CONSIGNE 1:
Répondez à ces questions sur l'extrait consacré à la famille Bardin :
(a) À quelle adresse de Cherbourg demeurait Hélène DEMARY ?
(b) À quelle date et en quel lieu Edmé-Agnan-Philippe BARDIN est-il né ?
(c) Jusqu'à quelle date a-t-il commandé le fort de Querqueville ?
CONSIGNE 2:
Poursuivez l'extrait sur la famille Bardin à la suite de sa dernière phrase.

EXTRAIT:
● ● ● ●

Ill. 19 : Vue cavalière de la forteresse de Huningue en 1749.

Nous pouvons émettre l’hypothèse que Richard DE MARY servait dans les armées royales et que sa femme a accouchée à l’hôpital militaire de cette ville . Nous trouvons les informations suivantes concernant son frère et lui sur le site « CIMARCONET » :

Ill .20

Sur le site « Mémoire des hommes » nous trouvons les informations suivantes concernant Richard DE MARY, enrôlé sur le Saint-Géran.

Ill .21

Hélène DEMARY demeurait à Cherbourg au 13 rue du chantier (Actuel 14 rue E. Liais) à une centaine de mètres de la rue grande Vallée où demeurait Jean-François-Pierre DIGARD et Marie-Suzanne LEVALLOIS (Ill. 22).

Ill. 22
ill. 23 : recensement au 13 rue du Chantier en 1811
(Archives Municipales de Cherbourg, photo M. Perrote).
ill. 24

Lors de la venue à Cherbourg de Napoléon en 1811. Deux huissiers furent logés chez Hélène DE MARY. Nous pouvons voir qu’il est marqué « Mademoiselle », donc elle n’était pas marié.

IV° Edmé-Agnan-Philippe BARDIN, le mari d’Hélène DIGARD

A présent intéressons-nous à Edmé-Agnan-Philippe BARDIN, capitaine commandant le fort de Querqueville (construit par l’ingénieur Pierre-Jean DE CAUX entre 1779 et 1786) . Plan ci-dessous.

ill. 25

Sur la base Léonore nous apprenons qu’il est né le 7 Janvier 1787 à Saint-Fargeau dans l’Yonne et qu’il est le fils de d’Agnan BARDIN et d’Anne POINSELIER.

ill .26
ill. 27
ill. 28

Il est nommé commandant de la place de Bréhat le 29 octobre 1817. C’est en cette ville que naquirent ses enfants. Edouard BARDIN en 1818, qui devint capitaine au long court, Louis-François BARDIN (1820-1875), Eugène BARDIN (1822-1893) et Léontine-Heleine BARDIN (1827-1856).

Sur cette période il est fait chevalier de l’ordre royal de la légion d’honneur par ordonnance du 23 mai 1825.

Puis nommé Chevalier de l’ordre royal de Saint Louis par ordonnance du 29 octobre 1828.

Il est nommé commandant du fort de Querqueville le 9 juillet 1829 jusqu’à sa retraite le 1er mars 1846 (ill. 29).

ill. 29

V° Eugène BARDIN, le fils d’Hélène DIGARD et de Philippe BARDIN

Ill .30

Leur fils Eugène BARDIN (ill. 30) quant à lui eut une grande carrière militaire et pour vous en parler je vais laisser Théophile LAMATHIERE le faire avec son livre Panthéon de la Légion d’honneur en page 261. Source Gallica.bnf.fr (ill. 31)

● ● ● ●

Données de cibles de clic
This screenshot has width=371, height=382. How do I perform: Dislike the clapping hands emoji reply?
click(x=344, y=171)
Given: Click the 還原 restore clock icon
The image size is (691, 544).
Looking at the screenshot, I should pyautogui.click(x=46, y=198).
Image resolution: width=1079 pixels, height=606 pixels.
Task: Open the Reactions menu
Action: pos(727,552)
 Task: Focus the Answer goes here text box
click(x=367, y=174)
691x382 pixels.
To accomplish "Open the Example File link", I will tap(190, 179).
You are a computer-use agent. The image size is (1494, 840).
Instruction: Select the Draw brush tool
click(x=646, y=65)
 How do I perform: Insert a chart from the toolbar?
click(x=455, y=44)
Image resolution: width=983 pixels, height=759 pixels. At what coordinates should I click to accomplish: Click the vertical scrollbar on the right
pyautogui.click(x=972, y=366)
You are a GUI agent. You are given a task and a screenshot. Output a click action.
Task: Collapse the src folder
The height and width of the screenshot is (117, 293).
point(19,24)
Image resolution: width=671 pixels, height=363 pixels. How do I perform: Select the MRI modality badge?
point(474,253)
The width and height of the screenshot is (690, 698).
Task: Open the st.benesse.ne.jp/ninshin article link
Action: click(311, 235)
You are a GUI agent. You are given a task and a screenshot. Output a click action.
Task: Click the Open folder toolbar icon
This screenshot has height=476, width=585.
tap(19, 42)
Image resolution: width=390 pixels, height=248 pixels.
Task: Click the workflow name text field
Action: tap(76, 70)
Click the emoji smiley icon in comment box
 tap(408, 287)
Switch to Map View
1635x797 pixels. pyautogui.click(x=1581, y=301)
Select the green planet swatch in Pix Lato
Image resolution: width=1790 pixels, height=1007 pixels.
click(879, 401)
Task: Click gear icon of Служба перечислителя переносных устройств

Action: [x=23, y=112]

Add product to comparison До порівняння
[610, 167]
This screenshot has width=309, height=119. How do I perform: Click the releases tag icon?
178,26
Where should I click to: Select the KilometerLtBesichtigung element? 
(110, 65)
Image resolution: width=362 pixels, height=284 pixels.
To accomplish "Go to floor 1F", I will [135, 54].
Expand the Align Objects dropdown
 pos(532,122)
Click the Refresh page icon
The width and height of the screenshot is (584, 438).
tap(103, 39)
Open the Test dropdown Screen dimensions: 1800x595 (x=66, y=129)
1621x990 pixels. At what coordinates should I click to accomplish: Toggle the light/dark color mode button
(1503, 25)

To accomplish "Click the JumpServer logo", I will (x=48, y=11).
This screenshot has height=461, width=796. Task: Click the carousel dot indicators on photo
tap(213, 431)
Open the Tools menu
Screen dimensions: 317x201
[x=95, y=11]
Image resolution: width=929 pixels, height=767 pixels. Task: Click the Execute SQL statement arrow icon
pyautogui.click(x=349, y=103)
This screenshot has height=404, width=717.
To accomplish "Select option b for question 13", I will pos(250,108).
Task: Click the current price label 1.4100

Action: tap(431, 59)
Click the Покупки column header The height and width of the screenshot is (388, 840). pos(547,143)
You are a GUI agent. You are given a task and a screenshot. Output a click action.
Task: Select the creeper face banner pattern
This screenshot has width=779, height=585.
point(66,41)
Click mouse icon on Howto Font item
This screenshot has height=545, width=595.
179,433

● ● ● ●

BONNE RÉPONSE 1:
(a) Au 13 rue du Chantier, l'actuel 14 rue E. Liais.
(b) Le 7 janvier 1787, à Saint-Fargeau dans l'Yonne.
(c) Jusqu'à sa retraite, le 1er mars 1846.

BONNE RÉPONSE 2:
Ce qui touche à Eugène BARDIN est recherché. Le lot n°50 de la vente ADER du 6 juin 2012 s’est vendu à 2100 €.

Il contenait :

* Une Médaille de la valeur militaire sarde «Spedizione d’Oriente 1855-1856». Argent. Revers gravé «BARDIN/E/CAPIT. ADJ.MAJ/21E LIG». Ruban ancien. T.T.B.
* Une Médaille de Crimée par WYON. Argent. Ruban ancien à deux agrafes françaises «Inkermann» et «Sebastopol». Une poinçonnée. T.T.B.
* Une Photographie (16 x 10 cm) du Général de division Bardin, en uniforme, portant ses décorations dont les deux médailles précitées. Époque IIIe République. (Petits frottements).
* Une Avis de promotion au grade de sous lieutenant du 21e de ligne à Cherbourg. Fait à Paris le 12 avril 1843 et signé de Soult Duc de Dalmatie.
* Une Lettre de Monsieur Sivard de G. le 8 janvier 1860. Avec enveloppe adressée au capitaine adjudant major du 21e de ligne Bardin.
* Huit lettres relatives à ses fonctions d’inspecteur vers 1879-1881 dans le district d’Aumale et en Algérie.

ill. 32

VI° Conclusion

Maintenant que tous les protagonistes de l’acte et autour de l’acte sont situés, intéressons nous à l’acte en lui-même :

Marie-Suzanne LEVALLOIS est propriétaire au 22 février 1832 :

ill. 33

Une carte postale ancienne nous propose une vue du passage Digard en 1919, où se trouvait une boutique et deux magasins appartenant à Marie-Suzanne LEVALLOIS en 1832 (ill. 34).

Le n°8 de la rue Grande Vallée où demeurait la famille DIGARD se situait au niveau du cercle bleu sur la parcelle 749 et non au n°8 de l’actuelle résidence Marianne, située sur la croix bleu (ill. 34).

ill. 34
ill. 35 : recensement au 8 rue Grande Vallée en 1811
(Archives Municipales de Cherbourg, photo D. Châtel)

Nous apprenons que cette donation est faite sous condition que Marie-Suzanne LEVALLOIS jouisse des revenus des biens de son vivant sans en être propriétaire. En contrepartie ses enfants devaient lui payer une rente viagère totale de 500 F : dont 300 F par sa fille et 200 F par son fils. Cette somme de 500 F était payable en son domicile deux fois par an et à parts égales. 250F le jour de Pâques 1833 puis 250 F le 29 septembre 1833. Et ainsi de suite chaque années, jusqu’à sa mort.

Hélène-Françoise DIGARD reçu la maison sise au 8 rue Grande Vallée ainsi que la somme de 1800 F et 124,61 F pris sur la rente de 249,22 F de M. Nicolas GALLIE, propriétaire à Tourlaville.

Charles-François DIGARD reçu la boutique et les deux magasins sis Chasse Digard, ainsi que la rente foncière ROUMY de 300 F due par les héritiers de Jean-François ROUMY, marchand boucher à Cherbourg, et 124,65 F pris sur la rente de 249,22 F de M. Nicolas GALLIE, propriétaire à Tourlaville.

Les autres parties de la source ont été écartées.